# Alum Ice '16



## Mylife614 (Apr 3, 2013)

Figure I'd get another continuous Alum thread started. Fished cove this eve for last hour, had 4" of ice. Only got out to 20' water as I was solo. Had a few marks but nothing caught. 
Disclaimer I was deep in cove. Main lake looked like it has started to skim over. I'll be back out this week. Orange north face jacket holler if you see me out. Safety first! 

Cheers


----------



## wallen34 (Nov 20, 2013)

Thanks for the report! I've been waiting to see something on alum. I'm planning on checking it out on Thursday. Be safe out there.


----------



## jray (Jan 20, 2006)

Good report man hope to give it a shot in the next couple days we will see


----------



## Mylife614 (Apr 3, 2013)

Jray I'm sure I'll see ya out there. I might hit it again this eve, def will
Be fishing hard this weekend. Hopeful a few other spots start building ice. Cheers


----------



## "chillin" (Apr 20, 2012)

Anyone doing any good?


----------



## wallen34 (Nov 20, 2013)

Caught a lot of gills today. Not much size but I also don't have a flasher so I'll take it.


----------



## jray (Jan 20, 2006)

Going to try it when I get off work this morning


----------



## Mylife614 (Apr 3, 2013)

- [Dataset]:
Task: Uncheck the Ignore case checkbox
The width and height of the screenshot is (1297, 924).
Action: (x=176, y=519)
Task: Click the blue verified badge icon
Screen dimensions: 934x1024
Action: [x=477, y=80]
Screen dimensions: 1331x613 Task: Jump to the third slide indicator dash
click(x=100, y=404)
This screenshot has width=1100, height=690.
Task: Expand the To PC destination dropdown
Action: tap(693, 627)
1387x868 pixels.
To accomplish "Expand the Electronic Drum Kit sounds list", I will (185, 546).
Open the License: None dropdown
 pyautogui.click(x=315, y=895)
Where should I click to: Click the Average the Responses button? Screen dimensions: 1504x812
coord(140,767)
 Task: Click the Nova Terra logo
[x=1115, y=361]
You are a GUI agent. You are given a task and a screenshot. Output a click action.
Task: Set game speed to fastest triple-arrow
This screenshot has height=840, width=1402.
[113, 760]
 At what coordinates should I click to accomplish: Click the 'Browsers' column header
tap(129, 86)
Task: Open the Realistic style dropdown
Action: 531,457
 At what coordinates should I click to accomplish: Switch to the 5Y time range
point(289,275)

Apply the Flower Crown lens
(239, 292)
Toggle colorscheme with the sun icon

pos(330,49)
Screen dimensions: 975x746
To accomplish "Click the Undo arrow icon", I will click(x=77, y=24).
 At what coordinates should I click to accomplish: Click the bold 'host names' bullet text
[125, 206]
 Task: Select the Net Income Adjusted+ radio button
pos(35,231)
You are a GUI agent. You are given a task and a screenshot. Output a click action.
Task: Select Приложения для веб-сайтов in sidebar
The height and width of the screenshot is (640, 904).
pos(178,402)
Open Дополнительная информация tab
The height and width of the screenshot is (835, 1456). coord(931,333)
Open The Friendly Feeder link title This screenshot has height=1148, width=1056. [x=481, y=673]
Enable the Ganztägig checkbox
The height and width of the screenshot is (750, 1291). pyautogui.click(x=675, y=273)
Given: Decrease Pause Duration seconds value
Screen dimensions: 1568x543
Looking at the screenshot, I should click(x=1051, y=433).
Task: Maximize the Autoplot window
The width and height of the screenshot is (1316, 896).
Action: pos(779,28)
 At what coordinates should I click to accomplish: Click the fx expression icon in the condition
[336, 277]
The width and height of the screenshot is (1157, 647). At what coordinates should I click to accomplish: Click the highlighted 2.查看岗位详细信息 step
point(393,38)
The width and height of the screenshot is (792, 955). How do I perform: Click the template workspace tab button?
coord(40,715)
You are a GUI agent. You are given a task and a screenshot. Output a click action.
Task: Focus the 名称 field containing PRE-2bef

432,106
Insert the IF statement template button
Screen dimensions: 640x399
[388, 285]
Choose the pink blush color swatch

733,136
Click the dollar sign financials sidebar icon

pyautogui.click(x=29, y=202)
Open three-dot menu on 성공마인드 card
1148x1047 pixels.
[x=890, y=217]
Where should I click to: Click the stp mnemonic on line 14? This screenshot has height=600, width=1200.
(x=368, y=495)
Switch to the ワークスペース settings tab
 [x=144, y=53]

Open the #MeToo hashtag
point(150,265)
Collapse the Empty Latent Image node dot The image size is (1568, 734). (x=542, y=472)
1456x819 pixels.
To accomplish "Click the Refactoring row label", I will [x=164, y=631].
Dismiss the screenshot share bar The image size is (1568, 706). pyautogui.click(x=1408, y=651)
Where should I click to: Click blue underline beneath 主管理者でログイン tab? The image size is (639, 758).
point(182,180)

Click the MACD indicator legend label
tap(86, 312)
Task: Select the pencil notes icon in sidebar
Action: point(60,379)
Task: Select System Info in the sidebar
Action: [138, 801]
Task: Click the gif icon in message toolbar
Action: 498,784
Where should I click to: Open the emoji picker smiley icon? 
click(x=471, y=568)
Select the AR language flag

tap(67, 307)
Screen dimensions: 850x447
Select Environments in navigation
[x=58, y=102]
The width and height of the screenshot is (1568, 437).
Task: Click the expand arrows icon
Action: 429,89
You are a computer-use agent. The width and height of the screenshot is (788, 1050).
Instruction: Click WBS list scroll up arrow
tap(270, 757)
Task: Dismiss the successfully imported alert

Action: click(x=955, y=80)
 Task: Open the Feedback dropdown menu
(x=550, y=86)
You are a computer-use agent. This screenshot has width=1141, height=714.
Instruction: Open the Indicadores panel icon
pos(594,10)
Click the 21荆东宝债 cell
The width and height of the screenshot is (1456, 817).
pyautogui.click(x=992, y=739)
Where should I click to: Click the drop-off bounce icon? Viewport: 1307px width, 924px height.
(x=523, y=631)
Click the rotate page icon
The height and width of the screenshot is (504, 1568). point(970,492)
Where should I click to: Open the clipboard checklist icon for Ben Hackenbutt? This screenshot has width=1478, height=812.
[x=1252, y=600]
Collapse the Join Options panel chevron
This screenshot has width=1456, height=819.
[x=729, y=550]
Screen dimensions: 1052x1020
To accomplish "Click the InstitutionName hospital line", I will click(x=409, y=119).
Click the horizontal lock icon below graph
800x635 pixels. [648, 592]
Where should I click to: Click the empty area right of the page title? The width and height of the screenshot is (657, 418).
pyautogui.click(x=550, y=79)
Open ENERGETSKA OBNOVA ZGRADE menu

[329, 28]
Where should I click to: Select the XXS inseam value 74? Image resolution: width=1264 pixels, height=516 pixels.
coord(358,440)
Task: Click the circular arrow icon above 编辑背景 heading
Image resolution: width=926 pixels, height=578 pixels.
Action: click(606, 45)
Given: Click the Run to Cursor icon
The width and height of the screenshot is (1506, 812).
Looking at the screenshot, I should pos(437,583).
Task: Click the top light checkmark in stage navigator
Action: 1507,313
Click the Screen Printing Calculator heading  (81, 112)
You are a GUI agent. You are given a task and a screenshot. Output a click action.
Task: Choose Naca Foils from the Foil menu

- [Aim of the task]: Write out the whole Alum ice fishing thread shown above, word for word.

- [Solution to this exercise]:
# Alum Ice '16



## Mylife614 (Apr 3, 2013)

Figure I'd get another continuous Alum thread started. Fished cove this eve for last hour, had 4" of ice. Only got out to 20' water as I was solo. Had a few marks but nothing caught. 
Disclaimer I was deep in cove. Main lake looked like it has started to skim over. I'll be back out this week. Orange north face jacket holler if you see me out. Safety first! 

Cheers


----------



## wallen34 (Nov 20, 2013)

Thanks for the report! I've been waiting to see something on alum. I'm planning on checking it out on Thursday. Be safe out there.


----------



## jray (Jan 20, 2006)

Good report man hope to give it a shot in the next couple days we will see


----------



## Mylife614 (Apr 3, 2013)

Jray I'm sure I'll see ya out there. I might hit it again this eve, def will
Be fishing hard this weekend. Hopeful a few other spots start building ice. Cheers


----------



## "chillin" (Apr 20, 2012)

Anyone doing any good?


----------



## wallen34 (Nov 20, 2013)

Caught a lot of gills today. Not much size but I also don't have a flasher so I'll take it.


----------



## jray (Jan 20, 2006)

Going to try it when I get off work this morning


----------



## Mylife614 (Apr 3, 2013)